Die Beklagte beantragt,

das Urteil des Sozialgerichts Stuttgart vom 30. August 2006 aufzuheben und die Klage abzuweisen.

Die Klägerin beantragt,

die Berufung der Beklagten zurückzuweisen.

Sie hält die Entscheidung des SG für zutreffend. Ergänzend führt der Klägerbevollmächtigte aus, die diagnostische Einordnung und Indikationsstellung sei am Anfang einer psychotherapeutischen Behandlung im Rahmen der biographischen Anamnese (GNR 860) als vorausgehende diagnostische Maßnahme vor Beginn der psychotherapeutischen Behandlung durchzuführen (mit Hinweis auf Wezel/Liebold S. 9 G - 25/26). Die vertiefte Exploration mit differentialdiagnostischer Einordnung (GNR 861) solle die dokumentierten Ergebnisse der selbsterbrachten Leistung nach GNR 860 einbeziehen, aber eben nicht am Anfang der Therapie, sondern bis zu zweimal im Behandlungsfall, wenn eine erneute diagnostische Einordnung und Indikationsstellung notwendig werde. Insofern stelle die vertiefte Exploration (GNR 861) gerade nicht eine Leistung da, die typischer Weise am Beginn der Behandlung stehe. Bei ihrem Hinweis auf die Psychotherapie-Richtlinien verkenne die Beklagte, dass nur die biographische Anamnese GNR (860 EBM) am Anfang der Behandlung stehe, während GNR 861 die unter Umständen später notwendige "vertiefte" Exploration regele. Gerade die Spezifikation in der Leistungslegende als vertiefte Exploration weise deutlich genug darauf hin, dass tiefer/weitergehender als am Beginn der Behandlung möglich exploriert werden solle. Es decke sich auch im Übrigen mit den Erfahrungen der Klägerin, dass eine Psychotherapie in der Regel - wie vom SG auch festgestellt - länger als ein paar Tage dauere. Auch bei dem von der Beklagten konstruierten Fall einer Kurzzeittherapie werde regelmäßig ein Quartal überschritten. Denn Kurzzeittherapien würden nach den Erfahrungen der Klägerin überwiegend in einer gestreckten Frequenz durchgeführt, also einmal pro Woche oder einmal pro zwei Wochen. Die erneute Antragstellung als Grund für eine vertiefte Exploration sei schließlich ganz im Sinne des Inhalts der Leistungslegende, also keinesfalls rechtswidrig. Allerdings könne dies gerade nicht bedeuten, dass ohne Antragstellung keine vertiefte Exploration stattfinden dürfe.

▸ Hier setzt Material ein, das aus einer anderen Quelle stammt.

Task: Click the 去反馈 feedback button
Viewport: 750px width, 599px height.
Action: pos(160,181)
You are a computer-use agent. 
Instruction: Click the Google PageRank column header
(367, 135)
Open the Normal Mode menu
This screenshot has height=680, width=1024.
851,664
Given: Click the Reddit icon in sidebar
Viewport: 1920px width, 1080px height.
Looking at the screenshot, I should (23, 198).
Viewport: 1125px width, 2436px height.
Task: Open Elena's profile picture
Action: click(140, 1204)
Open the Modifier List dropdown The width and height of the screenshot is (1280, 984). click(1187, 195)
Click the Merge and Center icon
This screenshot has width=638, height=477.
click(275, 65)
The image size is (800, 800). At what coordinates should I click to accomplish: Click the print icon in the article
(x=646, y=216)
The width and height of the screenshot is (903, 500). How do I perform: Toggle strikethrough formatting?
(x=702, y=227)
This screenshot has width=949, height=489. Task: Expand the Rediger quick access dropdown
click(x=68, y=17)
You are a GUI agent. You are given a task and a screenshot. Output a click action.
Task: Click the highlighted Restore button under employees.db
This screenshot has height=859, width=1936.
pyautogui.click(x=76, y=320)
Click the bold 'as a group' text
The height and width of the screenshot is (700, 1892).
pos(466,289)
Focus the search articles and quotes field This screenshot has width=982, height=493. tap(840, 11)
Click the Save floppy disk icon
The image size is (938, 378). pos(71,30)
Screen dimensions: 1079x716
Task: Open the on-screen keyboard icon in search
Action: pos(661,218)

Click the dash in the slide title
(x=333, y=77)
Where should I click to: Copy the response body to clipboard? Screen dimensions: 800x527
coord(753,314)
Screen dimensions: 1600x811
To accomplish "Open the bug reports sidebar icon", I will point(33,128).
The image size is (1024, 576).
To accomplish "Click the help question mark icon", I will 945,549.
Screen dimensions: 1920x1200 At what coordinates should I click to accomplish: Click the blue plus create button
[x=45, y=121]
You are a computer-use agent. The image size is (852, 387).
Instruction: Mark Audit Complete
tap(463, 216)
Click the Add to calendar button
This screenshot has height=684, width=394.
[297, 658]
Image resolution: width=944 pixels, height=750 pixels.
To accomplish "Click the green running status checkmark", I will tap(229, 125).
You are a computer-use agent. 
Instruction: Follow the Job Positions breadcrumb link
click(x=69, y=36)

Wegen weiteren Einzelheiten des Sachverhalts und des Vorbringens der Beteiligten wird auf die Verwaltungsakte der Beklagten sowie die Gerichtsakten erster und zweiter Instanz Bezug genommen.

Entscheidungsgründe:

I.

Die Berufung ist zulässig. Sie ist insbesondere statthaft. Ein Berufungsausschlussgrund nach §144 Abs. 1 Sozialgerichtsgesetz (SGG) liegt nicht vor. Der Beschwerdewert in Höhe von 500,00 EUR ist überschritten. Im Streit stehen Honorarkürzungen in Höhe von 1.009,34 EUR.

II.

Die Berufung der Beklagten ist auch begründet. Entgegen der Ansicht des SG besteht ein Anspruch der Klägerin auf Vergütung der hier gestrichenen Ansätze der GNR 861 EBM nicht.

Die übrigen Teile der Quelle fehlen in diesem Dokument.